* [TASK TO COMPLETE] After locating the line with "Telekom Magenta Pluskarten (33, 2087)", retype it and every later line exactly, stopping at the end of the records.

* [RECORDS]
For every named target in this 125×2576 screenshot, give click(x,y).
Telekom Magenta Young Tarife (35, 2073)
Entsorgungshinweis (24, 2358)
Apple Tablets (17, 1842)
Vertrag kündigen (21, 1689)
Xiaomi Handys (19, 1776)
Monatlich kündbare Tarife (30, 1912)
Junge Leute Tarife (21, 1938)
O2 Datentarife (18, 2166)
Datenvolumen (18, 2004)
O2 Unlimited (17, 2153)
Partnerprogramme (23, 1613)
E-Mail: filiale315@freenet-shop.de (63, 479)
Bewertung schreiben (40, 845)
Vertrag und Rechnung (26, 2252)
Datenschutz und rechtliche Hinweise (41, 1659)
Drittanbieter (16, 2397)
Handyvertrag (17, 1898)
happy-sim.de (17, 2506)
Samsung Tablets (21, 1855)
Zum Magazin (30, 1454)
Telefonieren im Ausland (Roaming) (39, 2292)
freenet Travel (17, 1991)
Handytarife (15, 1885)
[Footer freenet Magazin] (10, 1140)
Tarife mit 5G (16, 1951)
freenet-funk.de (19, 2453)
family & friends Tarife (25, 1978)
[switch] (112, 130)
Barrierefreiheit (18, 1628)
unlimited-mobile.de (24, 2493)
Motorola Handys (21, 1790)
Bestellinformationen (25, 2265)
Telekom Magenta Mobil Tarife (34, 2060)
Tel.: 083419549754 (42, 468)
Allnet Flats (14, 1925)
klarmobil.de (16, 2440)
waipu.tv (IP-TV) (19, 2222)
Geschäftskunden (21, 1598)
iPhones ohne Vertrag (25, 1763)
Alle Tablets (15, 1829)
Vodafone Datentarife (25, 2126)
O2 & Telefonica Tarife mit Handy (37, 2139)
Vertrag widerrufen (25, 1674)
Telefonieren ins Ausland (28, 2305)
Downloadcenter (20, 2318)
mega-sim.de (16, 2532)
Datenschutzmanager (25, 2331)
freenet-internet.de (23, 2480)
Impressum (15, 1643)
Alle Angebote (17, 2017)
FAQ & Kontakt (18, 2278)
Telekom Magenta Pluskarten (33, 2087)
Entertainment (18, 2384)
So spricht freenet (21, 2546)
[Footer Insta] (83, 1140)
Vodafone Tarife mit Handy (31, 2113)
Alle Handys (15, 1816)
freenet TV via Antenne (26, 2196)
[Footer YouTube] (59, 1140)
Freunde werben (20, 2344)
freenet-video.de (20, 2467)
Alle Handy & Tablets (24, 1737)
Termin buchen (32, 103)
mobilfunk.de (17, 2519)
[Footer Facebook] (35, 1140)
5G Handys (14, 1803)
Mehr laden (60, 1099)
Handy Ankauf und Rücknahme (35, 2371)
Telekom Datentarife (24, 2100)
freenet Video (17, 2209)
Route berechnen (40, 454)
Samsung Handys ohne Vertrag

* [TASK ANSWER]
Telekom Magenta Pluskarten (33, 2087)
Entertainment (18, 2384)
So spricht freenet (21, 2546)
[Footer Insta] (83, 1140)
Vodafone Tarife mit Handy (31, 2113)
Alle Handys (15, 1816)
freenet TV via Antenne (26, 2196)
[Footer YouTube] (59, 1140)
Freunde werben (20, 2344)
freenet-video.de (20, 2467)
Alle Handy & Tablets (24, 1737)
Termin buchen (32, 103)
mobilfunk.de (17, 2519)
[Footer Facebook] (35, 1140)
5G Handys (14, 1803)
Mehr laden (60, 1099)
Handy Ankauf und Rücknahme (35, 2371)
Telekom Datentarife (24, 2100)
freenet Video (17, 2209)
Route berechnen (40, 454)
Samsung Handys ohne Vertrag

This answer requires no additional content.